Effects of Dietary Forage and Calf Starter Diet on Ruminal pH and Bacteria in Holstein Calves during Weaning Transition.

We investigated the relationship between ruminal pH and bacteria in calves fed calf starter with and without forage during weaning transition. First, 16 Holstein bull calves were obtained from dairy farms and equipped with rumen cannulas by cannulation surgery. Then, calves (73.5 ± 4.2 kg; mean ± SE) were assigned to groups fed calf starter either with forage (HAY, n = 8) or without forage (CON, n = 8), and all calves were weaned at 8 weeks of age. Ruminal pH was measured continuously, and rumen fluid samples were collected at 7, 8, 9, and 11 weeks of age, namely -1, 0, 1, and 3 weeks after weaning, respectively, to assess volatile fatty acid concentrations and bacterial DNA. The 24-h mean ruminal pH was significantly (P < 0.05) different between the two groups. Diurnal changes in the 1-h mean ruminal pH were observed throughout the study in the HAY group; however, they were not observed at 0 and 1 weeks after weaning in the CON group. Moreover, the HAY group had significantly (P < 0.05) higher proportions of acetate and butyrate and lower proportion of propionate, and significantly (P < 0.05) lower ruminal acetate-to-propionate ratios were observed in the CON group. The ruminal bacterial diversity indices decreased after -1 week in both groups and increased at 0 and 1 weeks after weaning in the HAY and CON groups, respectively.

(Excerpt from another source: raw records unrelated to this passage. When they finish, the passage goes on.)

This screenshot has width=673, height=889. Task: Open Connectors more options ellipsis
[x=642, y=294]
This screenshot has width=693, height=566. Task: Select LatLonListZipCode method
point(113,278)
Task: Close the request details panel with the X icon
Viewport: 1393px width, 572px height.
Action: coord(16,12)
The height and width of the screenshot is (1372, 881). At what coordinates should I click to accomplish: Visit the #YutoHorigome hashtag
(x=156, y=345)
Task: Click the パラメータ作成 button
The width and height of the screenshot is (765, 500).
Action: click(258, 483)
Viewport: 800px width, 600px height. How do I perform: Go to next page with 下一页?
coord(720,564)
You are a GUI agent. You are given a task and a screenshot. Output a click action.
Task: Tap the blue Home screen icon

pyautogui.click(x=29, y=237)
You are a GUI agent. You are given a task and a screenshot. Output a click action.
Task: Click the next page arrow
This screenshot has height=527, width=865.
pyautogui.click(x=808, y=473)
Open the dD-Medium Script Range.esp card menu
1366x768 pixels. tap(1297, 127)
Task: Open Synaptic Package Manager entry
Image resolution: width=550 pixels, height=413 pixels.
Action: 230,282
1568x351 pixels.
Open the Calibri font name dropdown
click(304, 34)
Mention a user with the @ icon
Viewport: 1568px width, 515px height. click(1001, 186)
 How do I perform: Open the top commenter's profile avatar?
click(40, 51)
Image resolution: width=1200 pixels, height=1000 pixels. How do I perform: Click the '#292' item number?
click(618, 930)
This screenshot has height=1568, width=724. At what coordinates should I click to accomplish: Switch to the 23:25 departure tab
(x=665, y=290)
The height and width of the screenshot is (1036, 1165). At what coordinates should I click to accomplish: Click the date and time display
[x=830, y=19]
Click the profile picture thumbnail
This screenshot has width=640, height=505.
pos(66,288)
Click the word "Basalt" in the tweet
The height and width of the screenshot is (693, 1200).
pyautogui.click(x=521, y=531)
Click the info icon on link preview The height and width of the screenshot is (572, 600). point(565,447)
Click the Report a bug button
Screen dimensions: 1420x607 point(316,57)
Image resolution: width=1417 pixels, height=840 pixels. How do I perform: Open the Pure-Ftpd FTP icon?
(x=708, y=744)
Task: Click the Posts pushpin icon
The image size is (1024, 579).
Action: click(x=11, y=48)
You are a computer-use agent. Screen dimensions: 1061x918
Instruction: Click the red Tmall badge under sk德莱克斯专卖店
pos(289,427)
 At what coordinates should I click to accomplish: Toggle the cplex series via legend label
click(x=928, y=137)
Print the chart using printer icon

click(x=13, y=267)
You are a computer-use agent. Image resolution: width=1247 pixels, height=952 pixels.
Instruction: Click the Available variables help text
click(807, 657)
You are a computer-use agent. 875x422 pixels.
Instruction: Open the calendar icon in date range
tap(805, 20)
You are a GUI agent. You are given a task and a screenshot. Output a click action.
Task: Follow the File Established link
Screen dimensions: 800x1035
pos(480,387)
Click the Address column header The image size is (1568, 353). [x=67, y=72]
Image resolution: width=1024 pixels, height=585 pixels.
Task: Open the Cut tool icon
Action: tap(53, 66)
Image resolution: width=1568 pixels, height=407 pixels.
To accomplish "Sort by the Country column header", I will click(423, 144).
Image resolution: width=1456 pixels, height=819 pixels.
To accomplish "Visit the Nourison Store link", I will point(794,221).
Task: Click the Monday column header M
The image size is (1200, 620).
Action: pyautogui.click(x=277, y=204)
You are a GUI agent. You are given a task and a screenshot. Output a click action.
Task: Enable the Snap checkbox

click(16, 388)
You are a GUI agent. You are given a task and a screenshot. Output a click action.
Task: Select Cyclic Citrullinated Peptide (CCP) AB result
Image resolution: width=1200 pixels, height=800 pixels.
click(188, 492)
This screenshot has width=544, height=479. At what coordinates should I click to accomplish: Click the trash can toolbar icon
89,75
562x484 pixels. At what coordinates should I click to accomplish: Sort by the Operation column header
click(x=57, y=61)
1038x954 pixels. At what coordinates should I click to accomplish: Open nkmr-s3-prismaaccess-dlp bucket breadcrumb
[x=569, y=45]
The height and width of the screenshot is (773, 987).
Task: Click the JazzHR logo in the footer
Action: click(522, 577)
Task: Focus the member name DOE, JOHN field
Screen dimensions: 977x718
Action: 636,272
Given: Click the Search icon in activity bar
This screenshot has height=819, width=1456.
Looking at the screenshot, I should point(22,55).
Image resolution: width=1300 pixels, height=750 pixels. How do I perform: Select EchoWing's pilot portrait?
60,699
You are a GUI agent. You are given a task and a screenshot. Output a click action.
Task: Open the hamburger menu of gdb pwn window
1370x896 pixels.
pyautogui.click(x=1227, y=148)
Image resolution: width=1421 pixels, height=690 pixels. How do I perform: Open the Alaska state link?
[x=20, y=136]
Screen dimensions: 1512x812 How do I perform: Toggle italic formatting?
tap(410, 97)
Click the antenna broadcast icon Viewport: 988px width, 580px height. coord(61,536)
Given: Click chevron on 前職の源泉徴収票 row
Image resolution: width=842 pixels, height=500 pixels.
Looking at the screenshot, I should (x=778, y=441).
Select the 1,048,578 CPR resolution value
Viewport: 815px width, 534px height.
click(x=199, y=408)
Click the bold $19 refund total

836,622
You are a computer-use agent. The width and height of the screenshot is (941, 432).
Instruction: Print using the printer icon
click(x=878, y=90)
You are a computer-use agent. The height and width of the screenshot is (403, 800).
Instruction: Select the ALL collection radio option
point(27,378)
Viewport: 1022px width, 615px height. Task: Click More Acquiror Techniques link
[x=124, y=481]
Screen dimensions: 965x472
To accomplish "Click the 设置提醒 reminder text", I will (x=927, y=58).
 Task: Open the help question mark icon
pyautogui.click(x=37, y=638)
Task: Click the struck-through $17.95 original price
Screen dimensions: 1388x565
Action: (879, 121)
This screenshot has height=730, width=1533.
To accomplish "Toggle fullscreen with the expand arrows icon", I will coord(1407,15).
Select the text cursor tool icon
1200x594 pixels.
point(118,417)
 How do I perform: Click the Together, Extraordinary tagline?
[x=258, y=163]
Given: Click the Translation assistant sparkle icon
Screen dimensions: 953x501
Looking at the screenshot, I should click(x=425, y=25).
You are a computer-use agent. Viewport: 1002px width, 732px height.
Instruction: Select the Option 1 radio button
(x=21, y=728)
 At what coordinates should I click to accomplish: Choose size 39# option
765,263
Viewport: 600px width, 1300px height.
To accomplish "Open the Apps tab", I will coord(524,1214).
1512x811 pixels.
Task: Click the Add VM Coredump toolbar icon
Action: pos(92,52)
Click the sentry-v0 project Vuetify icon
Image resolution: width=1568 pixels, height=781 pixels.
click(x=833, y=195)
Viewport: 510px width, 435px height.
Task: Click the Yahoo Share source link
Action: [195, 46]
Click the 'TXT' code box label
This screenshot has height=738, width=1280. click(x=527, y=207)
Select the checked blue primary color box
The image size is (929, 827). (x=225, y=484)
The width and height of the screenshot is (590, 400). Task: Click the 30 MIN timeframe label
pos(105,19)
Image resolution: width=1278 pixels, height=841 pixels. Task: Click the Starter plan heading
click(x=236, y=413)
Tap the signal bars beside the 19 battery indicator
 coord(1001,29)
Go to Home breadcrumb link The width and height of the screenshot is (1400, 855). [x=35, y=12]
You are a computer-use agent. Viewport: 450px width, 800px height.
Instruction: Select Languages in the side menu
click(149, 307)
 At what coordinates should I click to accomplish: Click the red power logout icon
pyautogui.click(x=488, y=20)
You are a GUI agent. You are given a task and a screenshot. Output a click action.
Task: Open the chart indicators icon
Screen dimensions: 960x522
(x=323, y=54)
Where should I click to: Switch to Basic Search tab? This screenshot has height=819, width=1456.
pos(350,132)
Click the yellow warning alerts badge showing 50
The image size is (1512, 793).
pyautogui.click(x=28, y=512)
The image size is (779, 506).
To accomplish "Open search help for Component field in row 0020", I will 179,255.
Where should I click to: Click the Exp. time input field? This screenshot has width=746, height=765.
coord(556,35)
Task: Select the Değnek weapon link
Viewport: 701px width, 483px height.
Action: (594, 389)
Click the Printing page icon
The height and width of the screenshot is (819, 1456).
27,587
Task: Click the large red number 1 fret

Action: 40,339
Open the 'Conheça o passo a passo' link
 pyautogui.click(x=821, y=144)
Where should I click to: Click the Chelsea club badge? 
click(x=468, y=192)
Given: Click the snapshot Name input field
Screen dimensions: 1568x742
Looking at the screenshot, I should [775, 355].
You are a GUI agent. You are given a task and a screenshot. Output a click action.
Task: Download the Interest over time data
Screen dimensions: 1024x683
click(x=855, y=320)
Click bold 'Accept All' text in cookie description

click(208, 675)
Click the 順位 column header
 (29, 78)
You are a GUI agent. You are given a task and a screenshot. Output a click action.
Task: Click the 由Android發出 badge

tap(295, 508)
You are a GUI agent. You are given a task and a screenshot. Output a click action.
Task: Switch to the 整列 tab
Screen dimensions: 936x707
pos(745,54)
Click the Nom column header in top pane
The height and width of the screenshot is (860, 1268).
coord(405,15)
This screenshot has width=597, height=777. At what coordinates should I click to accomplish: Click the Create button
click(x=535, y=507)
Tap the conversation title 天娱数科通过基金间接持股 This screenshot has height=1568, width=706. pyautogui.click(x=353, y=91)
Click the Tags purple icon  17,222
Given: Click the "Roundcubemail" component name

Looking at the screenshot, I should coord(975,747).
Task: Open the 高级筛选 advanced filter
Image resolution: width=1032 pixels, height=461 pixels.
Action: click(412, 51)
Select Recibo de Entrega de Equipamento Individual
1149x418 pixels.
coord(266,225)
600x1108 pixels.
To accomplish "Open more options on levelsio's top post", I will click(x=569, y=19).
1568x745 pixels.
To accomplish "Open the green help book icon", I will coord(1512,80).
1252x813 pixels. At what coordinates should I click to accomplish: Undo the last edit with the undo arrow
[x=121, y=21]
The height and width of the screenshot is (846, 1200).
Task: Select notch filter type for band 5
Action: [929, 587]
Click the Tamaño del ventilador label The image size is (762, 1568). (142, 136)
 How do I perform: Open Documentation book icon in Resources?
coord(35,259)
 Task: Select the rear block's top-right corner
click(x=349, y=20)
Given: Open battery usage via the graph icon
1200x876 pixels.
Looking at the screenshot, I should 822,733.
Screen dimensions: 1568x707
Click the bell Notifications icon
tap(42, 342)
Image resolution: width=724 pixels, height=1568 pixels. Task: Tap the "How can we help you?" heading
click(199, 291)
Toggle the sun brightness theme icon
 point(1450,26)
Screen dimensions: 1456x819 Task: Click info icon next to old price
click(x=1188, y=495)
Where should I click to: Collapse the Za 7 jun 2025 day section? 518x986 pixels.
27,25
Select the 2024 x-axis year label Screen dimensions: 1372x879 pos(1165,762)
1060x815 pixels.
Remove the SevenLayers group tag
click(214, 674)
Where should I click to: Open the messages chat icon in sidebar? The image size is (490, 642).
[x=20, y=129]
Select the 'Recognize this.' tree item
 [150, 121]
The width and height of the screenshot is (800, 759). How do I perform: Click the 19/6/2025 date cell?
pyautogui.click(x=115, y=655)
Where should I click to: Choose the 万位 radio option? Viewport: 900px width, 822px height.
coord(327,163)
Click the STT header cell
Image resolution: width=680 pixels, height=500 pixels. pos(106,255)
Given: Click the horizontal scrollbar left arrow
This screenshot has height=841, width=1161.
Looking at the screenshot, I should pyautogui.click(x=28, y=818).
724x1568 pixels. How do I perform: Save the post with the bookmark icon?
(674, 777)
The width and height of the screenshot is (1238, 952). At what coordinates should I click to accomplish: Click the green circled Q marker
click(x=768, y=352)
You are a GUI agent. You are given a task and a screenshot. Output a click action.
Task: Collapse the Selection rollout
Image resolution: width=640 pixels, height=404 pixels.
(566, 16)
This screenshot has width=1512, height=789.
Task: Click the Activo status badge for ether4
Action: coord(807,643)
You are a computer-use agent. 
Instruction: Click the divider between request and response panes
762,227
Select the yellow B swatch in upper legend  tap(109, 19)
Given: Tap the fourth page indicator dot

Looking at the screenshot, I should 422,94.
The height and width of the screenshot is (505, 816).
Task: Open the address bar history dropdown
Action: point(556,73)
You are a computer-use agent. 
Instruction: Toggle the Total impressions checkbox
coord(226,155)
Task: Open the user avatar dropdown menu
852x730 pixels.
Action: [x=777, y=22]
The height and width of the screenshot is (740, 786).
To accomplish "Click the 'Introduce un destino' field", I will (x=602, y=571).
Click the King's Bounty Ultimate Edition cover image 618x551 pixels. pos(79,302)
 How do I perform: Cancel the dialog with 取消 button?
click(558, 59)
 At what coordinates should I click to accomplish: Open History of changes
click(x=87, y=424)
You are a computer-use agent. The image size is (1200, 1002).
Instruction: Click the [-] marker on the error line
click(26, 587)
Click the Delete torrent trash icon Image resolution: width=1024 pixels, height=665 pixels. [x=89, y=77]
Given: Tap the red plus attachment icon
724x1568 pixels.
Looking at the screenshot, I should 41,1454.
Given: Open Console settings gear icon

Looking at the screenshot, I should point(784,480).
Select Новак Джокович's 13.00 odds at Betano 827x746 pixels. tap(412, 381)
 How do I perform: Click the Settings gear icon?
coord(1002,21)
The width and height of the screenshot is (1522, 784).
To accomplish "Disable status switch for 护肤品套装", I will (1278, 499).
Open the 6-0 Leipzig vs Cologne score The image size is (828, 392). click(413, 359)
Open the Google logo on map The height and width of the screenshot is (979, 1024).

From the 454 pyrosequencing analysis, significant differences (P < 0.05) were observed in the relative abundance of several phyla (Bacteroidetes, Actinobacteria, and Tenericutes) and one genus (Prevotella) between the two groups. From quantitative real-time PCR analysis, the HAY group had the higher copy numbers of cellulolytic bacteria (Ruminococcus flavefaciens and Ruminococcus albus) compared with the CON group. This study demonstrated that feeding of dietary forage alleviates subacute ruminal acidosis due to diurnal changes in ruminal pH. Furthermore, changes in ruminal pH affect the ruminal bacterial diversity and relative abundance, and these changes might have influenced the establishment of fermentative ruminal functions during weaning transition.